Orphan laughed. He took her hand in his. The skin of her palm always surprised him in its roughness; it was a hand used to hard work. Her eyes were dark and mesmerising, like lode-stars, and small, almost invisible laughter-lines gathered like a fine web at the corners. "I love you," Orphan said.

She smiled, and he kissed her.

On stage, Henry Irving abandoned the role of narrator as the final act began to unfold. Now, with all the considerable verve and power he was capable of, he played Shakespeare, the poet and playwright who rose to prominence in the court of the Lizard King and became the first of the Poet-Prime Ministers.

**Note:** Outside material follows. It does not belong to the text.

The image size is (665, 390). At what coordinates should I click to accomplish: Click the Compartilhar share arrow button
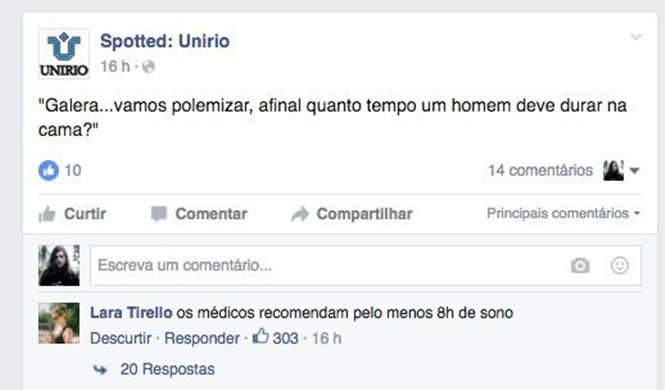coord(352,214)
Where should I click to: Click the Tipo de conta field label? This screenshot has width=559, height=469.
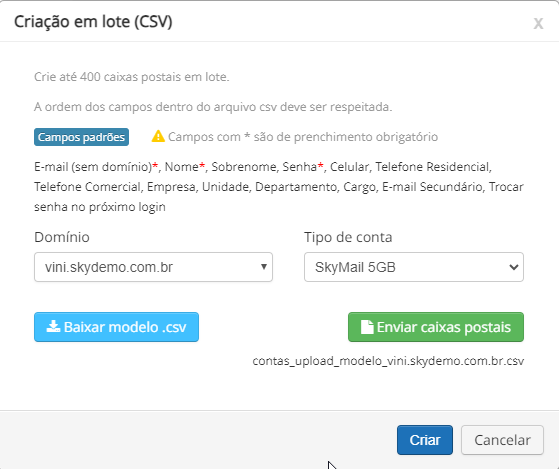point(348,237)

Both Orphan and Lucy watched as the Ancient Mariner shuffled onto the stage to deliver the story of his life to Lord Shakespeare: Orphan, who had a natural interest in books, observed it closely. It was a heavy, leather-bound folio, the spine facing the audience, with the title The Rime of the Ancient Mariner etched in gilt onto it.

"I pass," cried the Ancient Mariner (a young actor, Beerbohm Tree, whom Orphan vaguely recognised), "like night, from land to land, I have strange power of speech," (here he took a deep breath, and continued), "that morning that his face I see, I know the man that must hear me: to him my tale I teach!" And he passed the heavy book to Shakespeare, who took it from him with a graceful nod, laid it on the table before him, and opened it–

There was the sound of an explosion, a deafening bang (and for Orphan, everything slowed, as)–

The book disintegrated in a cloud of dust–

Not dust, shrapnel (and Orphan, moving in jerky, dreamlike motions, grabbed hold of Lucy and let himself fall to the ground, his weight dragging her with him, his body first cushioning her fall and then covering her in a protective embrace)–

That tore into Shakespeare/Irving and cut his head away from his body and sent plumes of blood into the air.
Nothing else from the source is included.